Set out the material from the line with "Task: Click the orange Running status badge" up to and including the line with "Action: pyautogui.click(x=1038, y=250)" as a JSON list of strings, one string per line, with blank lines left out.

• [PROVIDED RECORDS]:
■ ■ ■ ■ ■ ■ ■
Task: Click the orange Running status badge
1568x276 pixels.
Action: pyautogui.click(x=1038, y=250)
■ ■ ■ ■ ■ ■ ■
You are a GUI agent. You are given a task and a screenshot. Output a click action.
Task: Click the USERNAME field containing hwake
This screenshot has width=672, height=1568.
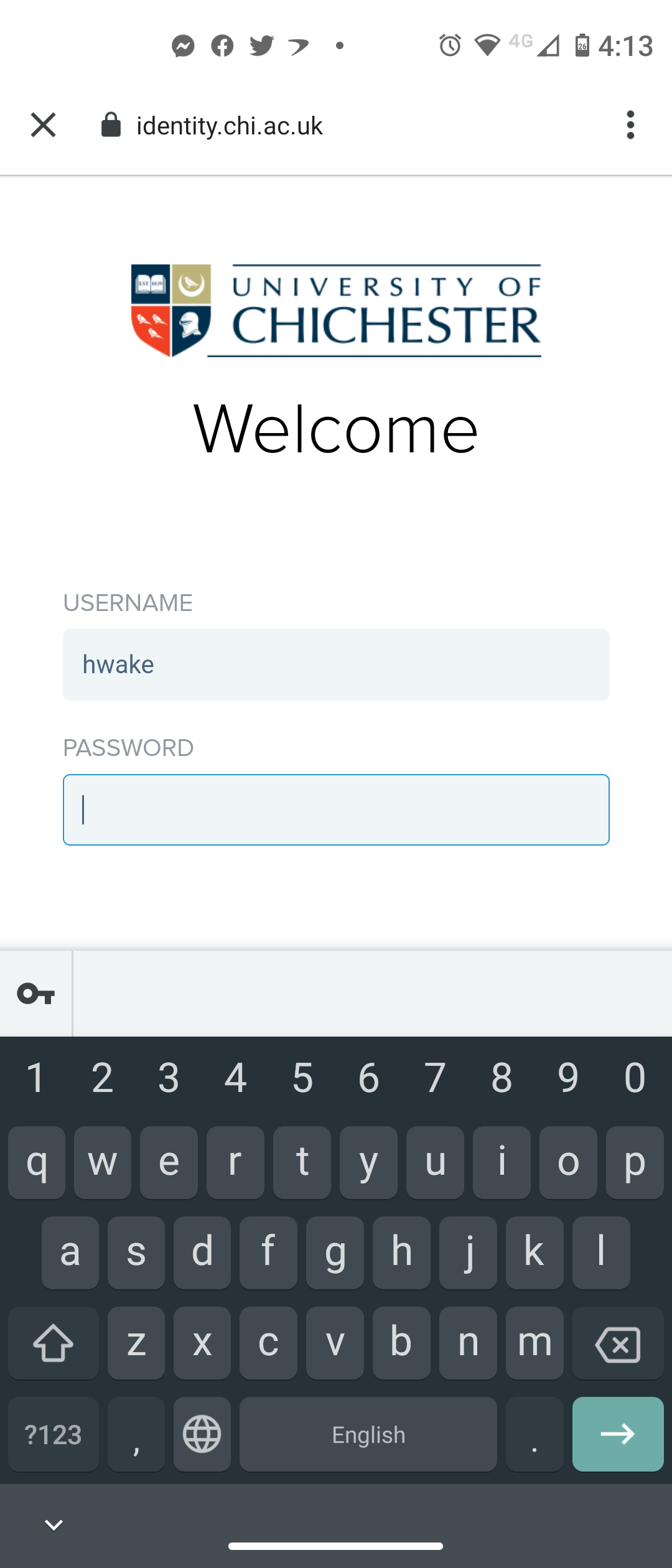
■ ■ ■ ■ ■ ■ ■
• [ANSWER BELOW]:
[
  "Task: Click the orange Running status badge",
  "1568x276 pixels.",
  "Action: pyautogui.click(x=1038, y=250)"
]